Il faut une coopération et une coordination au niveau international pour freiner la "course vers le bas" dans la concurrence pour attirer les investissements et remporter les marchés. Au niveau national, il faut réformer le système de protection sociale dans les pays développés et l'étendre dans les pays en voie de développement, de manière à accroître la sécurité financière des travailleurs tout en assurant plus de flexibilité au marché du travail.

Les gouvernements favorisent l'ouverture de comptes retraites et la souscription d'assurances santé ou d'assurances chômage individuels. Ces mesures sont souvent obligatoires ou encouragées par des incitations fiscales.

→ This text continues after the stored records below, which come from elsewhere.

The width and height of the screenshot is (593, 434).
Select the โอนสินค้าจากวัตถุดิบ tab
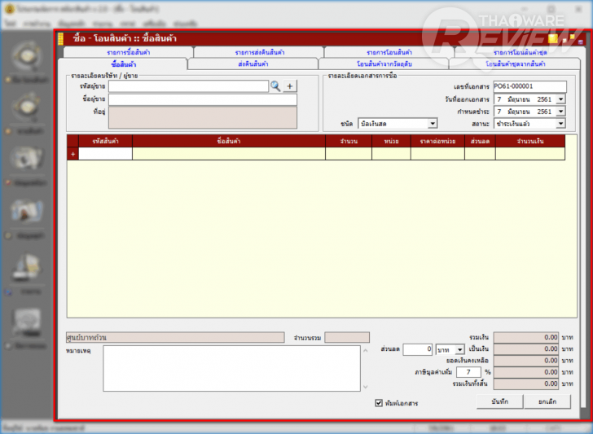tap(384, 64)
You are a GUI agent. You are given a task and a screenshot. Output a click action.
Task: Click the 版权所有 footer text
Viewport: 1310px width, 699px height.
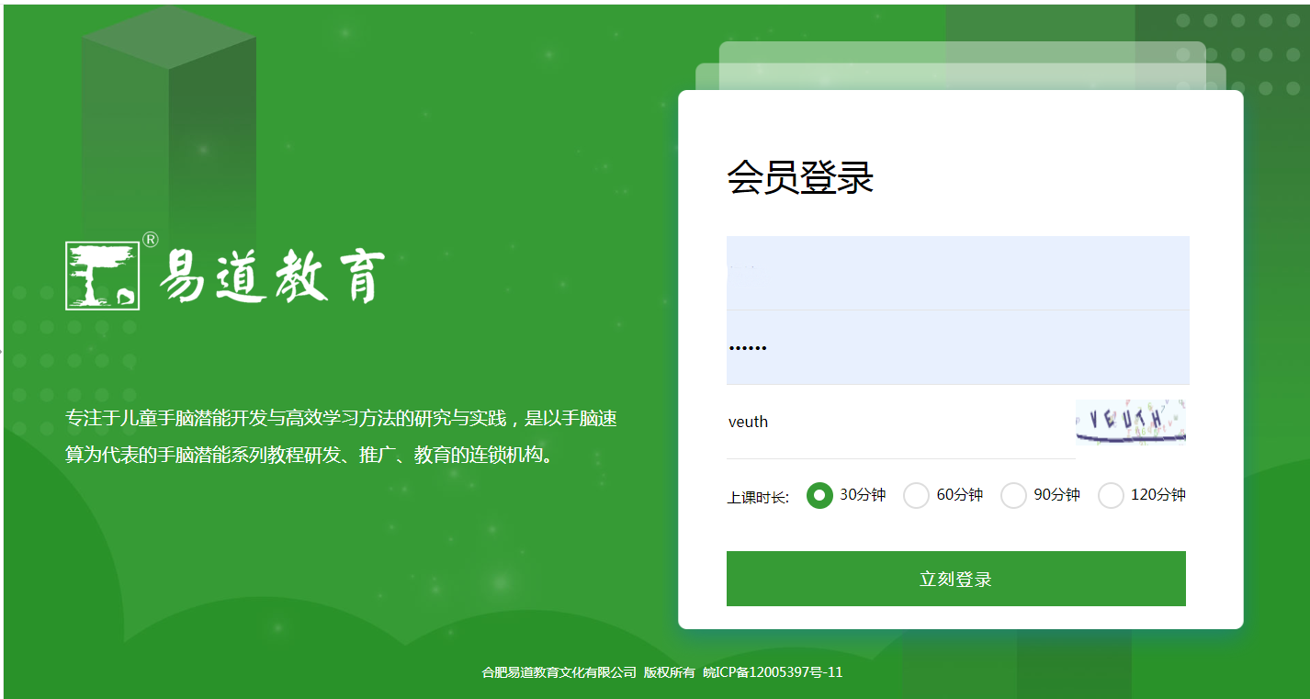click(669, 672)
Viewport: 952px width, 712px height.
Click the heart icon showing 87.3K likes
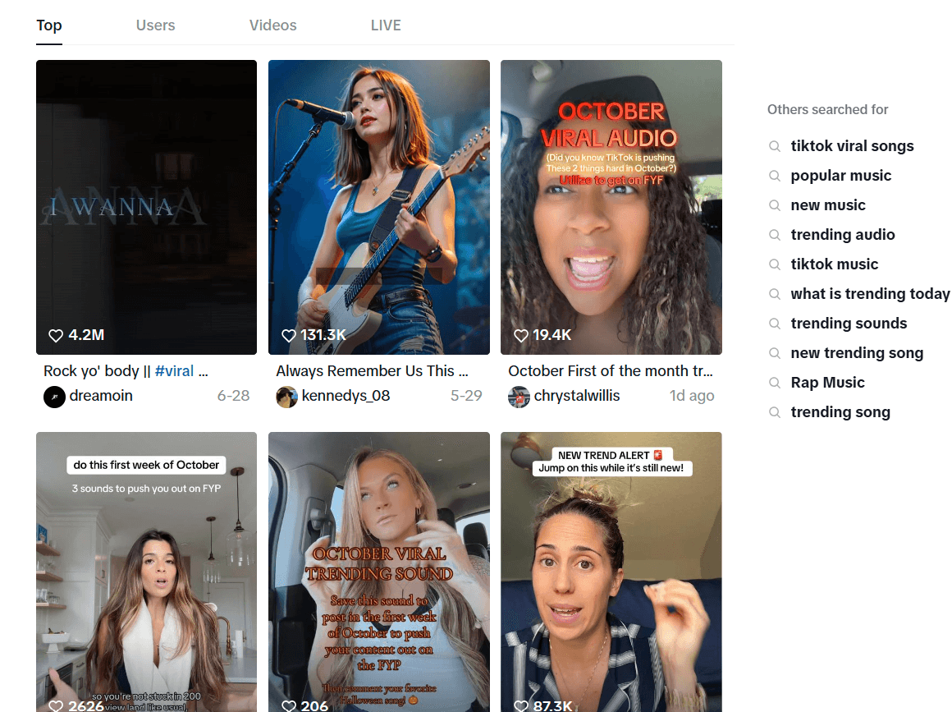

Ces dispositifs individuels prenant une part de plus en plus importante dans les systèmes de protection sociale, il faut que les gouvernements assurent une couverture sociale adéquate à ceux qui ne peuvent bénéficier de ces dispositifs.

L'Organisation internationale du travail (OIT)  définit depuis 1999 des conditions de travail décentes comme correspondant à un emploi gratifiant, sûr, productif, sans danger  pour la santé et sans risque d'accident, correctement rétribué et garantissant la protection sociale des travailleurs et de leur famille. Un emploi décent suppose aussi l'égalité des chances et de traitement, ainsi que des possibilités d'évolution, tant au niveau personnel que collectif. Cela passe par la liberté des travailleurs d'exprimer leurs préoccupations, de s'organiser et de participer aux décisions qui touchent à leur existence.

En fin de compte, les gens jugeront les réformes en fonction de leurs conséquences sur leur propre vie. Un emploi décent et stable arrive sûrement en tête de leur préoccupation, aussi cela devrait-il se refléter dans les politiques nationales. Un emploi décent est le moyen le plus sûr pour les pauvres d'échapper à leur condition, aussi cela doit-il constituer une priorité de toute politique sérieuse visant à diminuer la pauvreté à long terme. Un emploi décent pour tous, ce n'est pas une option politique, mais un impératif.